Over the years, I’ve often had a tote bag on the passenger seat of my little red truck that held a pen, notebook, and current reading book. But cloth tote bags are too flimsy and usually become grungy.
Then I bought a canvas garden tote from Cracker Barrel because it was sturdy, had several pockets (how we love pockets!), and was patterned in a navy and lime green floral. I used it for a while as a portable office, but somehow it wound up in the back of a closet.
A few months ago, I found this craft tote at Michael’s. I was driving to a conference and suddenly needed an office to take with me (never mind I’d already packed a conference tote). It’s sturdy, has pockets galore, and can be wiped clean. It was $41.99 but I had a 40% off coupon. (It’s now half-price.)
My next stop was Walmart (I tend to dawdle on the way to conferences). I bought a set of Bic Gel-ocity colored pens and a set of Sharpie markers. They fit nicely in the elastic loops inside the tote. I added a sketchbook and stiff-backed notebooks.
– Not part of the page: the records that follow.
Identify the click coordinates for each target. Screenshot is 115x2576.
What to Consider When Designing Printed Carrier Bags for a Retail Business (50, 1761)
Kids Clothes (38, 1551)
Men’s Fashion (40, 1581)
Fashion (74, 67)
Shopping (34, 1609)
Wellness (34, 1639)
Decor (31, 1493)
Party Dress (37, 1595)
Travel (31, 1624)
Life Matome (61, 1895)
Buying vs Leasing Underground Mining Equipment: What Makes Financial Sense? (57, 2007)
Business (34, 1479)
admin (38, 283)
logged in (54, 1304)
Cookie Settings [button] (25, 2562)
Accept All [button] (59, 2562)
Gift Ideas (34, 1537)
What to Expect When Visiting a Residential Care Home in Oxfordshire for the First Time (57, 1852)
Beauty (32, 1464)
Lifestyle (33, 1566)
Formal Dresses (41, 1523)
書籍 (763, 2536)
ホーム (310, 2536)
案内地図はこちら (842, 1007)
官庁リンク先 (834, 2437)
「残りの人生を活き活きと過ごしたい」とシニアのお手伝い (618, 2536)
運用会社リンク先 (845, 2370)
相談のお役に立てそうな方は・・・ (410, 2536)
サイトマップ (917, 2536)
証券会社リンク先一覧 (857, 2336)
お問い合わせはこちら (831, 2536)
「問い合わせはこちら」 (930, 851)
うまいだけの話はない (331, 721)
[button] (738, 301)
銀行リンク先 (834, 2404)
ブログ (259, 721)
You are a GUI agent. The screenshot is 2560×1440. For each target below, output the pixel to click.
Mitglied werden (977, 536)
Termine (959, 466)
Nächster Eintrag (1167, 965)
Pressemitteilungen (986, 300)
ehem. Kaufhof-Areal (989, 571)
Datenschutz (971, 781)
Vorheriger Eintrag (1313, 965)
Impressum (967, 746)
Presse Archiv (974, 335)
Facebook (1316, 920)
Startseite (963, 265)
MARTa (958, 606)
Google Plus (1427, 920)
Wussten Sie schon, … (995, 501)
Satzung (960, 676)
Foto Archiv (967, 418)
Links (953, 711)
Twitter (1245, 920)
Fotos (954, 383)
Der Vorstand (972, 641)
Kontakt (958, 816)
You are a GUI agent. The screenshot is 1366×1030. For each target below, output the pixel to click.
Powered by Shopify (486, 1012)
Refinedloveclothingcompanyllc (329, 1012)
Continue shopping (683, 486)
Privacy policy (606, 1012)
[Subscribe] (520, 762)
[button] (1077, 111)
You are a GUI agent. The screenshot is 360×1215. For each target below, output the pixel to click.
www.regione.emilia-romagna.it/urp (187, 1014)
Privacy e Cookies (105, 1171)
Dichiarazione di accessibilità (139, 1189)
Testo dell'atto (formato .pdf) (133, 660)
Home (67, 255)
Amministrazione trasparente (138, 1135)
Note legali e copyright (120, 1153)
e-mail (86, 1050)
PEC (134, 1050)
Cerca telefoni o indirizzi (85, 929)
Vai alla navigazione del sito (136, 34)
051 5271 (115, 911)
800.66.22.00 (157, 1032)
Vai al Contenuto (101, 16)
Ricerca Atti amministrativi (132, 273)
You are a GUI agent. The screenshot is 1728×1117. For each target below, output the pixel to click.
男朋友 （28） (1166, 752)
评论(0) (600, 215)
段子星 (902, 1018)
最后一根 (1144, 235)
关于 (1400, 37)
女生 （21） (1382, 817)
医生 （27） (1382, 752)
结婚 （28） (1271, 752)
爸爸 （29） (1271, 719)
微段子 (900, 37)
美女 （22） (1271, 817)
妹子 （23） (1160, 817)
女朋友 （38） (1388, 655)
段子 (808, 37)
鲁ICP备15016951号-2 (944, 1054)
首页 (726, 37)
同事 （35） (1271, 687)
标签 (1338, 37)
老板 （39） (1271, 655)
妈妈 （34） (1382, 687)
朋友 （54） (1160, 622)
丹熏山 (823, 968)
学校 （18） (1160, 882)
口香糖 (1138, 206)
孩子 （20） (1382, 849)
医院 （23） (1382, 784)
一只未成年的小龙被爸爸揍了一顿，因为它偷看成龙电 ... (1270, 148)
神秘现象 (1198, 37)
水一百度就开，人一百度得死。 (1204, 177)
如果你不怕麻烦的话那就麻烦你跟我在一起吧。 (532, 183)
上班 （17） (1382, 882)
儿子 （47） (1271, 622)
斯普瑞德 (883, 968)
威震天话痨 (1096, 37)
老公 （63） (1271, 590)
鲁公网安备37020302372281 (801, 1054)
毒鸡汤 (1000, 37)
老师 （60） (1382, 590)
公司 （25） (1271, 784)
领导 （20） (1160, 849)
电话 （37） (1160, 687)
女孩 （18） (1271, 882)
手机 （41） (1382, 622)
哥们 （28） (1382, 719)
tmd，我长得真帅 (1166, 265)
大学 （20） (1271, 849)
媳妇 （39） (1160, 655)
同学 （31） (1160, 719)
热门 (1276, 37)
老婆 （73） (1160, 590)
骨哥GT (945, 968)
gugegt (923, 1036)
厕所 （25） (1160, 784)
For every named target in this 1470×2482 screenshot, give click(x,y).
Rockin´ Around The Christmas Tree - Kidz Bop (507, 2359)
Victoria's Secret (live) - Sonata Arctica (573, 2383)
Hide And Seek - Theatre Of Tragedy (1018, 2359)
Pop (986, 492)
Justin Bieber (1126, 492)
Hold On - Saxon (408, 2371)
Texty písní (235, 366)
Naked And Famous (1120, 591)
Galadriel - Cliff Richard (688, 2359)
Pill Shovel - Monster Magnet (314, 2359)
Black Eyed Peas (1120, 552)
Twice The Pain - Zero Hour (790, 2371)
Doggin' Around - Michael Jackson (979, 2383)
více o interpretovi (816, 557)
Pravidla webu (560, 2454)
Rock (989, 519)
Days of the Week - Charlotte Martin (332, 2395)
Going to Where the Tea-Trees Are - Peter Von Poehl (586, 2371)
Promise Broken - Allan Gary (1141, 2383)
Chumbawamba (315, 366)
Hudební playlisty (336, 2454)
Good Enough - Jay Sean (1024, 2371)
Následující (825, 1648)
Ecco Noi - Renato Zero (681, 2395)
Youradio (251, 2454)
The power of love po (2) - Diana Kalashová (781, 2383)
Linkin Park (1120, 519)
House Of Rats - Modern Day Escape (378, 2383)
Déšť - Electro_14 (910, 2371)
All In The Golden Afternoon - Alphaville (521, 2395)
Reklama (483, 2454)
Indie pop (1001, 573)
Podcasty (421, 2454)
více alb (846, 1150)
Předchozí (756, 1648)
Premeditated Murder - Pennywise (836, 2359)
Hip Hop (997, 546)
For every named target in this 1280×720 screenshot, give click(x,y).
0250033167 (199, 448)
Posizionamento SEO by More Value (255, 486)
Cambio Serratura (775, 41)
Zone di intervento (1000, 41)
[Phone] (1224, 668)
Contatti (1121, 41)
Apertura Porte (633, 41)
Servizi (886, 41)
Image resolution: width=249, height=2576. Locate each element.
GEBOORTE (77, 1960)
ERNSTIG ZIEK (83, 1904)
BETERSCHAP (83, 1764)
Back home after the conference, I further outfitted the Truck Office with a calendar, a fancy pencil case for colored pencils, Post-Its, and other small supplies. Also, my Canon S95 digital camera and a paperback nonfiction book.
My Truck Office goes where I go. I work in my truck before my exercise class starts. I take it into the café at Barnes and Noble or the local library. Why, you might be wondering, would anyone need to carry all this stuff when a laptop is far more convenient? A few reasons.
One: My laptop is old and heavy, nothing like the sleek featherweight laptops most people use. I keep my trusty HP laptop because it has Windows 7 (don’t get me started on Windows 10) and a lifetime subscription to Microsoft Office. It has never needed servicing.
Two: I like tangible supplies. Colored pencils and pens are pleasant to touch. Just seeing the rainbow colors spurs creativity. I’ll look at the early morning sky, pale peach on the horizon, slate-blue just above, and draw swatches of those shades in the sketchbook.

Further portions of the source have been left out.